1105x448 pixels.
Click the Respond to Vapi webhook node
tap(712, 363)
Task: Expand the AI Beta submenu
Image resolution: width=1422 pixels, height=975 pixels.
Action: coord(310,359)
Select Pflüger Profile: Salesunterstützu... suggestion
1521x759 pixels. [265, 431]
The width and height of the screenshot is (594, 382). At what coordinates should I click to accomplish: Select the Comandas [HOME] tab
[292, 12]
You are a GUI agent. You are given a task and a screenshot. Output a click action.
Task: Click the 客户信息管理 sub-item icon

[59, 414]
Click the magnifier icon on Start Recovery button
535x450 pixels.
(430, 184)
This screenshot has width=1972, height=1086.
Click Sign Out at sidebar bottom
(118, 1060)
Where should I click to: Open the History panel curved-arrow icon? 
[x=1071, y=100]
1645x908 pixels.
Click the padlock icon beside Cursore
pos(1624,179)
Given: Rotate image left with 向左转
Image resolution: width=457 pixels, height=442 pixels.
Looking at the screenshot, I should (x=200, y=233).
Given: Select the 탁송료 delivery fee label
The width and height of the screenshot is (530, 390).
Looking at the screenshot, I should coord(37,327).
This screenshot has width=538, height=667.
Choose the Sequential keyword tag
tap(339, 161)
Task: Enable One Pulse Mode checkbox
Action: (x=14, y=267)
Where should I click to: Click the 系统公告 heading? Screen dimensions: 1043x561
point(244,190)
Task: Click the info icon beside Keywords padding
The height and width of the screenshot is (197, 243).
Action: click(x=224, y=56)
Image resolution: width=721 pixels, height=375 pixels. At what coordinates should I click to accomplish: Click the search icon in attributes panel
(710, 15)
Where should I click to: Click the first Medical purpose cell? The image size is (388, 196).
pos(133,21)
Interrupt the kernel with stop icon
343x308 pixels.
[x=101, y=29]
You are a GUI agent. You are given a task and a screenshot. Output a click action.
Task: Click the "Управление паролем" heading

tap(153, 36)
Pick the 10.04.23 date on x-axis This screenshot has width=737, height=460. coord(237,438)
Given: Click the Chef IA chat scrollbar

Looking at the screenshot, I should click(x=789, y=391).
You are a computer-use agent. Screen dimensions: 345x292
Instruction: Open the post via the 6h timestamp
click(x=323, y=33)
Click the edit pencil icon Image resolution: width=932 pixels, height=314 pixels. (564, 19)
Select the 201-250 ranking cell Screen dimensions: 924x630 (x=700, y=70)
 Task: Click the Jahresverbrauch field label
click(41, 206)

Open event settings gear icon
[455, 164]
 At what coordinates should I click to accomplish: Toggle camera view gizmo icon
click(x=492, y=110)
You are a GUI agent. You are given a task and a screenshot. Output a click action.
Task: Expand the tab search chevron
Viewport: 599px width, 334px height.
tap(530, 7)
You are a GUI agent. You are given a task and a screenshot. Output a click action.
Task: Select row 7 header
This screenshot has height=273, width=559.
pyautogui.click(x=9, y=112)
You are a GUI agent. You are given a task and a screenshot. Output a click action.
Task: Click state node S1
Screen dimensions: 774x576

·····

Edit the items above so that every occurrence of "GUI agent" becomes "UI automation agent", and leave everything else unchanged.

- [SOLUTION FOR THIS PROBLEM]
1105x448 pixels.
Click the Respond to Vapi webhook node
tap(712, 363)
Task: Expand the AI Beta submenu
Image resolution: width=1422 pixels, height=975 pixels.
Action: coord(310,359)
Select Pflüger Profile: Salesunterstützu... suggestion
1521x759 pixels. [265, 431]
The width and height of the screenshot is (594, 382). At what coordinates should I click to accomplish: Select the Comandas [HOME] tab
[292, 12]
You are a UI automation agent. You are given a task and a screenshot. Output a click action.
Task: Click the 客户信息管理 sub-item icon

[59, 414]
Click the magnifier icon on Start Recovery button
535x450 pixels.
(430, 184)
This screenshot has width=1972, height=1086.
Click Sign Out at sidebar bottom
(118, 1060)
Where should I click to: Open the History panel curved-arrow icon? 
[x=1071, y=100]
1645x908 pixels.
Click the padlock icon beside Cursore
pos(1624,179)
Given: Rotate image left with 向左转
Image resolution: width=457 pixels, height=442 pixels.
Looking at the screenshot, I should (x=200, y=233).
Given: Select the 탁송료 delivery fee label
The width and height of the screenshot is (530, 390).
Looking at the screenshot, I should coord(37,327).
This screenshot has width=538, height=667.
Choose the Sequential keyword tag
tap(339, 161)
Task: Enable One Pulse Mode checkbox
Action: (x=14, y=267)
Where should I click to: Click the 系统公告 heading? Screen dimensions: 1043x561
point(244,190)
Task: Click the info icon beside Keywords padding
The height and width of the screenshot is (197, 243).
Action: click(x=224, y=56)
Image resolution: width=721 pixels, height=375 pixels. At what coordinates should I click to accomplish: Click the search icon in attributes panel
(710, 15)
Where should I click to: Click the first Medical purpose cell? The image size is (388, 196).
pos(133,21)
Interrupt the kernel with stop icon
343x308 pixels.
[x=101, y=29]
You are a UI automation agent. You are given a task and a screenshot. Output a click action.
Task: Click the "Управление паролем" heading

tap(153, 36)
Pick the 10.04.23 date on x-axis This screenshot has width=737, height=460. coord(237,438)
Given: Click the Chef IA chat scrollbar

Looking at the screenshot, I should click(x=789, y=391).
You are a computer-use agent. Screen dimensions: 345x292
Instruction: Open the post via the 6h timestamp
click(x=323, y=33)
Click the edit pencil icon Image resolution: width=932 pixels, height=314 pixels. (564, 19)
Select the 201-250 ranking cell Screen dimensions: 924x630 (x=700, y=70)
 Task: Click the Jahresverbrauch field label
click(41, 206)

Open event settings gear icon
[455, 164]
 At what coordinates should I click to accomplish: Toggle camera view gizmo icon
click(x=492, y=110)
You are a UI automation agent. You are given a task and a screenshot. Output a click action.
Task: Expand the tab search chevron
Viewport: 599px width, 334px height.
tap(530, 7)
You are a UI automation agent. You are given a task and a screenshot. Output a click action.
Task: Select row 7 header
This screenshot has height=273, width=559.
pyautogui.click(x=9, y=112)
You are a UI automation agent. You are given a task and a screenshot. Output a click action.
Task: Click state node S1
Screen dimensions: 774x576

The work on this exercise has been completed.